For someone with an interest in low-light photography I have an unusual choice of cameras. Conventional wisdom would point you to a full-frame camera from Canon, Nikon or Sony because of their good high-ISO performance. But I use a micro four-thirds camera from Olympus, the OMD EM1 mk2. Why? Because of its smaller sensor the lenses can be a fraction of the size, weight and price of their full-frame equivalents. So I use the Olympus f/1.2 prime lenses. The big aperture lets in around 6 times as much light as an f/2.8 lens and 11 times as much as an f/4.0 lens. Combined with the amazing Olympus image stabilisation, I can work at ISO’s and hand-held shutter speeds that allow me to shoot in extremely low light and, with a small and light camera. A further advantage of the Olympus is that both the camera and the lenses are weatherproof. I can shoot all day in the pouring rain and the camera is just fine. The Ricoh is my pocket camera. With the image quality of a DSLR in a tiny package, the GR3 is much loved by Japanese Street photographers.

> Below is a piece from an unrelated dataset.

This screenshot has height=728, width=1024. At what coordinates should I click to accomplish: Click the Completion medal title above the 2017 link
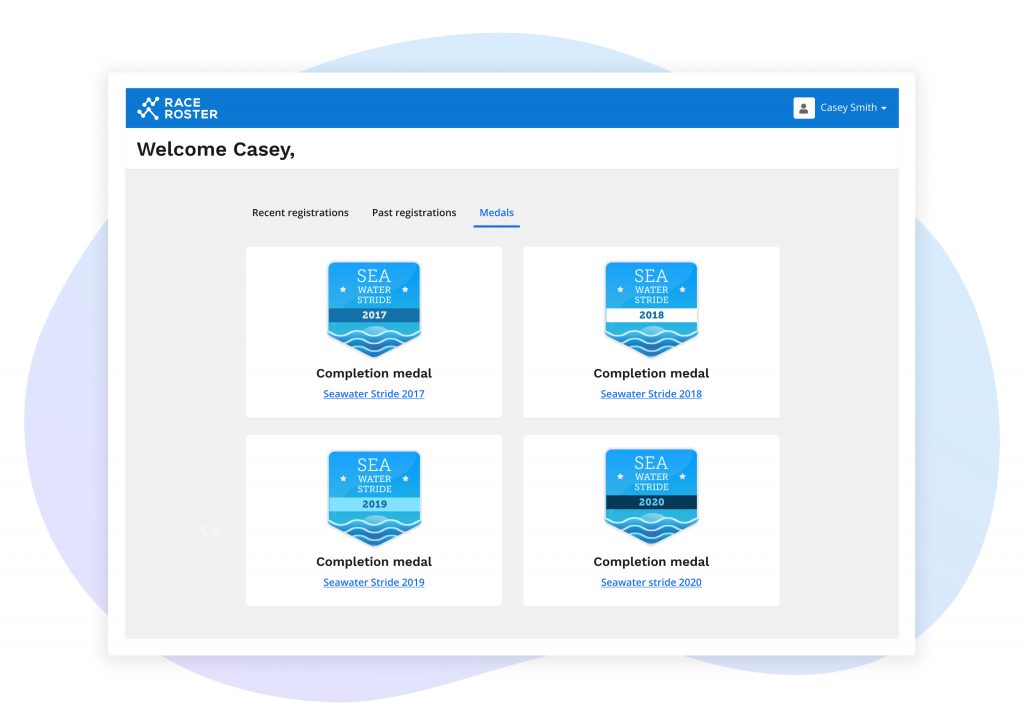tap(374, 373)
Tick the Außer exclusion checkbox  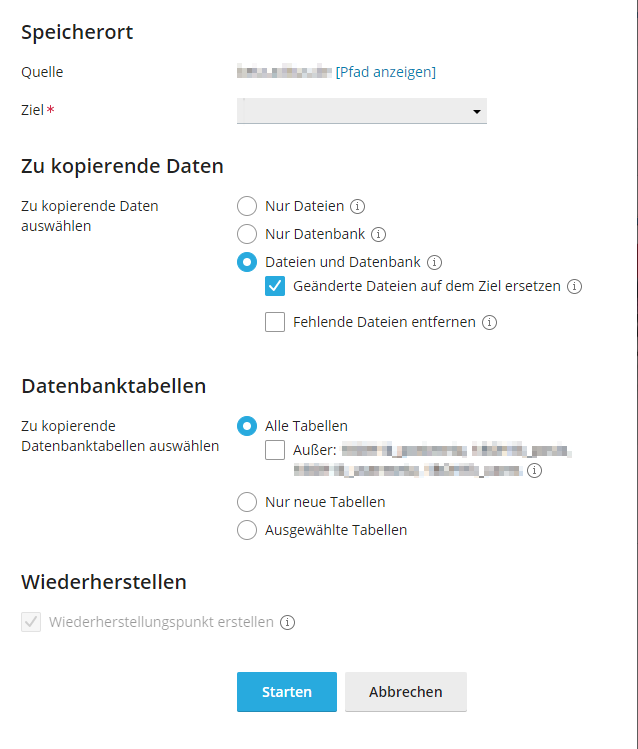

I also have a telephoto lens. The Olympus 40-150mm f/2.8 Pro. Great quality and super light. But maybe my favourite lens right now is the Laowa 7.5mm ultra-wide angle. This is a tiny little lens with an amazingly wide field of view. Just perfect for tight little spaces amongst buildings. It’s a Chinese lens and totally manual in operation. At first I was a little concerned that it would be a disappointment but nothing could be further from the truth.
For editing I use Lightroom CC. I’ve never learned to use Photoshop so I don’t do any fancy composite images. Just some adjustments to brightness, contrast and colour balance. But Lightroom gives you a lot of adjustment power – especially when you shoot RAW image files. I’ll give an example of “how to edit a night photograph” in another post.